18 Replies Latest reply on Apr 9, 2021 2:37 PM by BigG

    How to build a simple low cost reliable antenna switching circuit

    BigG

      I'm looking to build a simple (MVP: minimal viable product) BLE antenna array circuit to test BLE direction finding (AoA/AoD) functionality.

       

      I'm not wanting precision just yet. So, for my MVP I'm looking at just 3 maybe 4 antennas. For that I will need an RF switch and if I look on any of the major distributor websites I can find plenty single pole 3 or 4 throw (SP3T/SP4T) options.

       

      My question is how to build the input control side, which usually consists of logic table like this one (for a SP4T RF switch):

       

      Input 1Input 2
      Output Mode
      00RF1 on
      01RF2 on
      10RF3 on
      11RF4 on

       

       

      The switching frequency is at the microsecond(s) level.

       

      My BLE chip is a single 3V3 MCU so I don't want to use this MCU to handle the switching as well as the other stuff. It's not a dual core PSoc, for example, where I could've used their hardware timer blocks etc.

       

      So what IC options do I have with a power rail of 3V3.

       

      Is it a case of using a precision Timer IC with some logic gates (e.g. OR, AND, NAND etc.) or would something like a tiny 8-bit MCU do the trick. Basically looking for as few components as possible which is low cost and reliable etc.

       

      Looking to experts for some practical advice.

       

      Thanks

        • Re: How to build a simple low cost reliable antenna switching circuit
          shabaz

          Hi Colin,

           

          By coincidence we're thinking on the same track : )

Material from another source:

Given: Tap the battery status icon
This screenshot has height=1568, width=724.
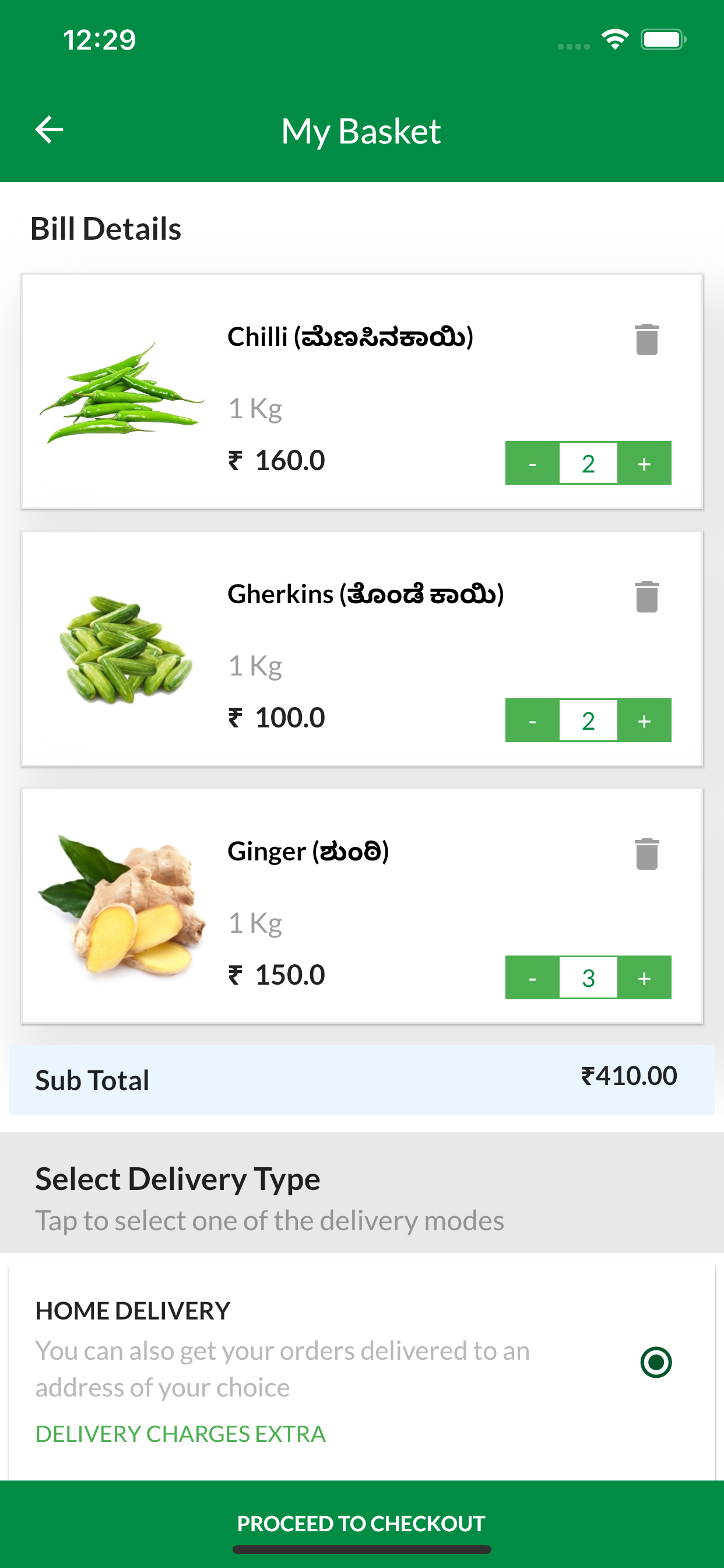Looking at the screenshot, I should 663,40.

          I've been looking at a silabs reference design, and aim to work as closely as possible to it, although it will take longer and is a pain due to the component sizes (smaller than I've ever fitted, so I might get it done for me).

          However, generally for RF switches, traditional popular choices are Peregrine Semiconductor and Skyworks, although there are options from others now too, e.g. NXP may have some. They are easy-ish to use, provided a few rules are followed. They mostly work with 3.3V logic. The inputs/outputs would need to be microstrip, that would be easiest, and there are online calculators for it. Some of the Peregrine parts are hand-solderable, and others may be too.

          For things like SP4T as you mention, one technique is to just use SPDT, and arrange one to feed two of them, i.e. a total of three SPDT can make a SP4T. The benefit being that sometimes it is easier to more symmetrically make the paths if you can spread them across separate chips, so that all paths are the same length (if that's what is desired depending on usecase).

          The chips can be controlled by normal logic gates, they are compatible with that, so a microcontroller to directly control them is fine too.

          Other than that, some basic RF prototyping rules can be followed, like complete ground plane, and any top side ground (generally just around the perimeter) must have lots of vias (spaced a couple of millimetres apart at a guess) to the underside ground. You might also want to consider 4-layer, in case it helps with the microstrip, since the width of that is determined by the distance to the groundplane, as you'll see with the calculators or use thinner PCB. Also, boards will warp, so with 2-layer you might want to consider having slightly more ground plane on top again with lots of vias, it's a balancing act. 4-layer and using the closest-to-top layer as ground plane is an option. Personally I'd go with 4-layer for this.

          8 of 8 people found this helpful
          • Re: How to build a simple low cost reliable antenna switching circuit
            Fred27

            I recently needed to test out a NFC reader with multiple antennas. I grabbed a Peregrine Semi evaluation board (EK42441-03). It worked very well and it seems to fit your requirements, including the control logic. The development board wasn't cheap (£83 incl. VAT) but the PE42441 seems more reasonably priced if you're spinning up your own board.